This book is an exploration of why, if there is such a thing as a Godhead, any possible objective approach to understanding It must begin by not bypassing the most factual and objective tool of analysis at our disposal bar none—provided we have first firmly established that tool's suitability and validity within the domains where we will be using it. That tool is pure mathematics.

This book first examines how and why the use of some numbers is a legitimate and indeed indispensable tool to any objective approach of both what Godhead may possibly be, and cannot possibly be, and how the mathematics of numbers can be safely used within its established areas of suitability. At first sight it would be of course natural to doubt that theology and hard science, let alone simple mathematics, would have any relevance to each other. But as I showed in recent a peer-reviewed article entitled 'Immanence vs. Transcendence: A Mathematical View', they do happen to have surprisingly direct relevance: simple math has the capability to incontrovertibly solve in a few strokes conundrums that have vexed Theologians for centuries (as the question in this paper did to wit, if there is a Godhead, is It present everywhere, or does It mostly keep to some hallowed place in space and time, some privileged Eden mostly removed and away from the rest of the universe?) Even whenever science based on simple math demonstrably cannot solve some theological question, as is sometimes the case, then this in itself is of huge interest. As we shall see, a remarkable instance of this latter case is the existential question itself: math by itself cannot possibly prove whether an infinite Godhead exists or not, so that the claims we sometimes hear that science either proves or disproves the existence of a Godhead cannot be supported (or more precisely, to be able to answer the existential question math would have to define the Godhead, in a definition that may not meet consensus.) The narrative briefly examines whether the attribute of some infiniteness should be inherent to Godhood, and then goes on to look at intriguing and often counter-intuitive results that immediately arise from using neutral mathematics.

Part 2 is a brief exploration of what math may say about variously held beliefs and assumptions. By way of illustration, it delves deeper into a few selected dogmas and tenets, said by a number of separate creeds to have been dictated directly by the Godhead. It examines in the light of mathematical analysis whether such are logically tenable or even compatible with an infinite Godhead, and whether, should we look at their logical consequences, some may not unwittingly lead to hidden contradictions and logical impossibilities. It then examines whether godlike Infinity can exist at all in any actual reality, and if it does, what role it can possibly have, and not have, in the mundane affairs of man.

Part 3 starts from an assumption that a Godhead consistent with mathematics exists, and analyses the inescapable consequences of that assumption—some of which may turn out to be quite unexpected, which will shed new light on a few old questions, including the vexed question of how, if an all-powerful Godhead exists, then why does evil still exists (math provides a straightforward and astonishing answer to that question.) It also looks in a new light at the continued prevalence of perceived mystical experiences throughout the ages.
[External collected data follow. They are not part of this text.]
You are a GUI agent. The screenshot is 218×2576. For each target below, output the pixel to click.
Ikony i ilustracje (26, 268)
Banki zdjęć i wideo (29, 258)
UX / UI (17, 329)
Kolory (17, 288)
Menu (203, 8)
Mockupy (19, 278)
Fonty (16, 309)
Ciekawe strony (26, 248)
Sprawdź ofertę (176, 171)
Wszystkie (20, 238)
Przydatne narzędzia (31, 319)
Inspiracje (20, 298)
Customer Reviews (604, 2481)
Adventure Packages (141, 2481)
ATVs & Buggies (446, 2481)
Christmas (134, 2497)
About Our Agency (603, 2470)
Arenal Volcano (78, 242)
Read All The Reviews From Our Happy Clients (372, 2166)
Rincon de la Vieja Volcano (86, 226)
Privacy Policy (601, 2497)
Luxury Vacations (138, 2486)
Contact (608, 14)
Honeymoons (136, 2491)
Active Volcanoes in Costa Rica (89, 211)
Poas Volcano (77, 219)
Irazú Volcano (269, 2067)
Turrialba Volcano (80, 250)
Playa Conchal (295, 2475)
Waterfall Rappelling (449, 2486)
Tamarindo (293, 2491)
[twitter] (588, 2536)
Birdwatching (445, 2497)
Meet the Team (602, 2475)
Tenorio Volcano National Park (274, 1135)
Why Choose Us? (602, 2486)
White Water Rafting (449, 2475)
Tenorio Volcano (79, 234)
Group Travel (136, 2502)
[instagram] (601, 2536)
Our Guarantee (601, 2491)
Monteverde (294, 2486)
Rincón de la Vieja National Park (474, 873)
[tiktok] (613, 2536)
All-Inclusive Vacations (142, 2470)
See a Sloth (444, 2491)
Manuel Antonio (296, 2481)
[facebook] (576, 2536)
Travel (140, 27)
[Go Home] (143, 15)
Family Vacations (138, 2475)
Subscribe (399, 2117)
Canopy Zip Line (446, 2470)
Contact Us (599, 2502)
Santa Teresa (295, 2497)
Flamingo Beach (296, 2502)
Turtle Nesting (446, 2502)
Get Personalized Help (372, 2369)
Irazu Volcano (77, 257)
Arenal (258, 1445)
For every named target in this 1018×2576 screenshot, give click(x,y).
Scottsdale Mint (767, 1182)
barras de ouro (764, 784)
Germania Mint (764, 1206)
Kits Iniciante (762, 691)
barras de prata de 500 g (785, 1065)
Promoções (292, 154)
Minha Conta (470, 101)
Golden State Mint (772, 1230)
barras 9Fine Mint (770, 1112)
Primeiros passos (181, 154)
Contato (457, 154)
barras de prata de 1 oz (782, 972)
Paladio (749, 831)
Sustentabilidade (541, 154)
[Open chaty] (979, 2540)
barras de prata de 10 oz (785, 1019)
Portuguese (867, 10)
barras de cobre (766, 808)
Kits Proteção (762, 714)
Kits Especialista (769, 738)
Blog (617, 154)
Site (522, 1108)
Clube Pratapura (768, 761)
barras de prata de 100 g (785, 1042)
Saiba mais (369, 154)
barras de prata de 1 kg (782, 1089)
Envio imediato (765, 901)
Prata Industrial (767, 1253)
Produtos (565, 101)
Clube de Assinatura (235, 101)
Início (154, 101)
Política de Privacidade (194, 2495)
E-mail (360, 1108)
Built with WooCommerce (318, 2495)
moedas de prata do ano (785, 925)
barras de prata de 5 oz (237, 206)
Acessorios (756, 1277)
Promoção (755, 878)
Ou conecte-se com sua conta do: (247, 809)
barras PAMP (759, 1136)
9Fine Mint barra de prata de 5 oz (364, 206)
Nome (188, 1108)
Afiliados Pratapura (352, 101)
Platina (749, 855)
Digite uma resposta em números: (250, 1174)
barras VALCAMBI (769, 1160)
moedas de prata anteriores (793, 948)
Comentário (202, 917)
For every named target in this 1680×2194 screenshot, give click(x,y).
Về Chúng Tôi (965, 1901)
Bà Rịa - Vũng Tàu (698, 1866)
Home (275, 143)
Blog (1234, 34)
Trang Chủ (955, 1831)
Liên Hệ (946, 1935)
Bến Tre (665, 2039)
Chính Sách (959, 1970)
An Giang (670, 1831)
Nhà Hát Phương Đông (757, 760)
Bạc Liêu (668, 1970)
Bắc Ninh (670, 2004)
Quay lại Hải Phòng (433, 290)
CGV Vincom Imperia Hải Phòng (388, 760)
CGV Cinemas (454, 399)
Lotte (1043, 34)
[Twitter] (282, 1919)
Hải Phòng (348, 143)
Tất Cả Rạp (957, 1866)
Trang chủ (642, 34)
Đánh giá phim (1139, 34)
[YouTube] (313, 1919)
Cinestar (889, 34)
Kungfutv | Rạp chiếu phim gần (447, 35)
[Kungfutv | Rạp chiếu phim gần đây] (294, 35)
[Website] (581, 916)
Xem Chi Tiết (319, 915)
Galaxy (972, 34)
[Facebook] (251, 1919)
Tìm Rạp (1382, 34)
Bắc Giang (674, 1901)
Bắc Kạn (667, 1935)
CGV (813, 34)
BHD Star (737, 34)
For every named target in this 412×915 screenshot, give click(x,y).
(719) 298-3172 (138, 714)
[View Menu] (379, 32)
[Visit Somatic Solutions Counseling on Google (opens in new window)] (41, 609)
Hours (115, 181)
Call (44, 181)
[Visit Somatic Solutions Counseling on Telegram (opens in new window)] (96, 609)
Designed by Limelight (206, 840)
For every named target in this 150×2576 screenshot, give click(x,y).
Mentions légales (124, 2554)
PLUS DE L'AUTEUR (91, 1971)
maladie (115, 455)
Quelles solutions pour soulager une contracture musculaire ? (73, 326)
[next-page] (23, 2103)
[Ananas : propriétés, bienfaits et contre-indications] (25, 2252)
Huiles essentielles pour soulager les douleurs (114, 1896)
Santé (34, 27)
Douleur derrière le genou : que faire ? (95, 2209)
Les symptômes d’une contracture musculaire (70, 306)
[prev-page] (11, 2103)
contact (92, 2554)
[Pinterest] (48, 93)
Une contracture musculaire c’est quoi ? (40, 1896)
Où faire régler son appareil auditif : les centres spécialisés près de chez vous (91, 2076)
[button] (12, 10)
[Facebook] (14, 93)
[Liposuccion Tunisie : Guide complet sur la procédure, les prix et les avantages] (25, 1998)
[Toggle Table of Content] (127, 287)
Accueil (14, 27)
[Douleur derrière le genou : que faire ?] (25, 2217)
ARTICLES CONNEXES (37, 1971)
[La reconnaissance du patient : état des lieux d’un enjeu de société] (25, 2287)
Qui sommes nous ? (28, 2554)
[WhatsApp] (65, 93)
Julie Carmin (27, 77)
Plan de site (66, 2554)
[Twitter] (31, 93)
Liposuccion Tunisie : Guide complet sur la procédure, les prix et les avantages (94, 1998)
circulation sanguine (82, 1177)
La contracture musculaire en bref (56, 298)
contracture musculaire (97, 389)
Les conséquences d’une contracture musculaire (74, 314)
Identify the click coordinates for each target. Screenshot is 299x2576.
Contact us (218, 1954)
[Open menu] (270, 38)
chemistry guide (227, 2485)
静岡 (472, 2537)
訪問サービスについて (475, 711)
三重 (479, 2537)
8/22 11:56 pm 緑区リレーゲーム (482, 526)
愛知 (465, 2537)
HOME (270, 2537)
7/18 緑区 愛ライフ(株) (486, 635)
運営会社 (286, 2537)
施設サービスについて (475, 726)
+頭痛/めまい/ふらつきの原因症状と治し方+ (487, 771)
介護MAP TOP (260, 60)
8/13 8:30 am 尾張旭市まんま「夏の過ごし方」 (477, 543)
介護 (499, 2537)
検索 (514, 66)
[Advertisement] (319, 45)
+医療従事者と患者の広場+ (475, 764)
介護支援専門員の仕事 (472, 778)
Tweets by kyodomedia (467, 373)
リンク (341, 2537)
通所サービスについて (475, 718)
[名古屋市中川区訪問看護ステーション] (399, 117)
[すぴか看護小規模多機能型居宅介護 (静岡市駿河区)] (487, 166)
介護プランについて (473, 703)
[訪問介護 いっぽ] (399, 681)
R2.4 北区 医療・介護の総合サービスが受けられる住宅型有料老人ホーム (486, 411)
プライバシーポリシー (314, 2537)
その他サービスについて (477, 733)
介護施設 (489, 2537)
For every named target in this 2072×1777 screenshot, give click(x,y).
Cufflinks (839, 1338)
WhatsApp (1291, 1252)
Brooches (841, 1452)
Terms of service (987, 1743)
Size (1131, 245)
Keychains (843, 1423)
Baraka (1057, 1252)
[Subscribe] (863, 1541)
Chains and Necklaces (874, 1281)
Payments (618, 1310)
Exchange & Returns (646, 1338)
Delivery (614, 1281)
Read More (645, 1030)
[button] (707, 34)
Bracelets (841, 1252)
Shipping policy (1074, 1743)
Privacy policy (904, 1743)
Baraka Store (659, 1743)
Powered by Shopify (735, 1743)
Extensive use of end notes is made, which are used whenever some point calls for further context, buttressing or underpinning, but should its argument be kept in the main text, it would lead to a lengthy, somewhat narrowly specialized discussion and thereby risk losing the thread of the main narrative into a stray off-tangent.

A few passages in the main text are indented. They either consist of short passages quoted from outside sources, or alternatively of some brief background relevant to a point currently under discussion, but which may be however safely skipped without impairing the ability to follow the argument.

PART 1

Which Nature of Reality?

Theologians and, more recently, scientists have traditionally taken on the role of answering the question of what it all means. Their day job is to probe the ultimate nature of reality—to understand what itisthat makes the world tick. These two communities ([2]) approach the issue from vastly different angles and with totally different tools, yet they share a common purpose of understanding and describing reality.

Theologians

The community of theologians goes back thousands of years, and still strongly endures. Many claim to hold special knowledge of Godhood, imparted to them through a variety of ways—meditation, divine revelation past or present, ancient scriptures, and the like. But different theologians routinely offer starkly different and, despite areas of overlap, often mutually contradictory visions of who or what the Godhead may be. Since irreconcilable views of divinity have historically led to severe social disharmony, to crimes and wars, both civil and foreign, and still do so today, some objective means of telling what may possibly be true or at least harbor a measure of truth from what is likely patently wrong is long overdue. Much adding to the confusion, academics with impeccable credentials, from a wide range of reputedly objective disciplines—Richard M. Gale, Michael Martin, Richard Swinburne, Victor Stenger, Peter Russell, and many others, have approached the subject from a variety of supposedly rigorously impartial angles over the years, and yet have still reached opposite conclusions with seemingly metronomic regularity—which further underscores the need for an absolutely objective tool of analysis. Could it be that, much like the faint flapping of butterfly wings may bring about inordinately big effects on distant, virtually unrelated related events—a phenomenon known as the 'butterfly effect'—the slightest subconscious bias may be stealthily determining the eventual outcome of analyses not incontrovertibly fully rooted in pure calculation-driven objectivity?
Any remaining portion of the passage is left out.